Anthony George (born Ottavio Gabriel George; January 29, 1921 – March 16, 2005) was an American actor mostly seen on television.  He is best known for roles of Don Corey in CBS's Checkmate, Burke Devlin #2 and Jeremiah Collins on ABC's Dark Shadows, as Dr. Tony Vincente on CBS's Search for Tomorrow, and Dr. Will Vernon #3 on ABC's One Life to Live.

Background
He was born in Endicott, New York, near Binghamton, the second son of Italian immigrant parents. From the age of six, George dreamed of being in films. After serving in World War II, George moved to Hollywood. Though the first few years were lean, by 1950, he had received his first credit and the work began to accumulate. The vast majority of George's roles were on television.

Acting career
In 1955, George appeared as Sergei in the episode "Mightier Than the Sword" of the religion anthology television series, Crossroads, based on stories about American clergymen. He was cast as an Indian guide in the 1956 episode "Death in the Snow" of NBC's anthology series, The Joseph Cotten Show: On Trial; Cotten later returned the favor, guest-starring in the episode "Face in the Window" of Checkmate. George portrayed Indian roles in the CBS western series, Brave Eagle, starring Keith Larsen as a young Cheyenne chief who tries to maintain peace with the white community. George was cast in the episodes "The Treachery of At-Ta-Tu" (1955), as Night Wind in "Voice of the Serpent" (1955), and as Red Wing in "Witch Bear" (1956).

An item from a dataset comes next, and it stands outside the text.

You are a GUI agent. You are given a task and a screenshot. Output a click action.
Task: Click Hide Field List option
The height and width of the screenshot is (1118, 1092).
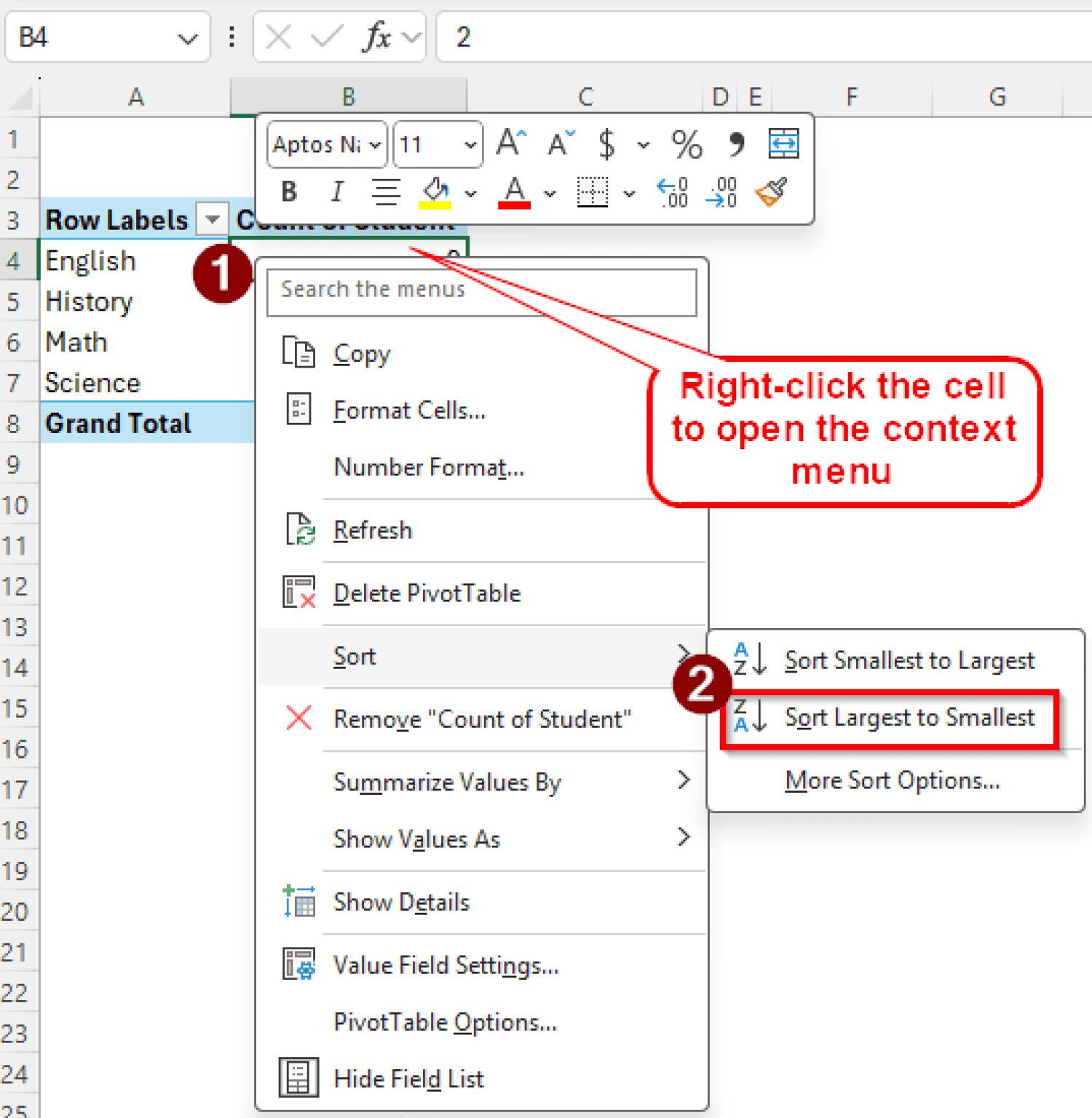408,1079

In 1957, he appeared as Sancho Mendariz on the TV western Cheyenne in the episode, "The Spanish Grant". On July 31, 1957, George was cast as Nick Frazee, a bank robber who kills a deputy sheriff before making his getaway, in the episode "Hold Up" of the series Sheriff of Cochise, in which Sheriff Frank Morgan (John Bromfield), based in Cochise County, Arizona, establishes roadblocks in pursuit of Frazee and two of his men, but the fleeing bandits take an isolated road into the mountains.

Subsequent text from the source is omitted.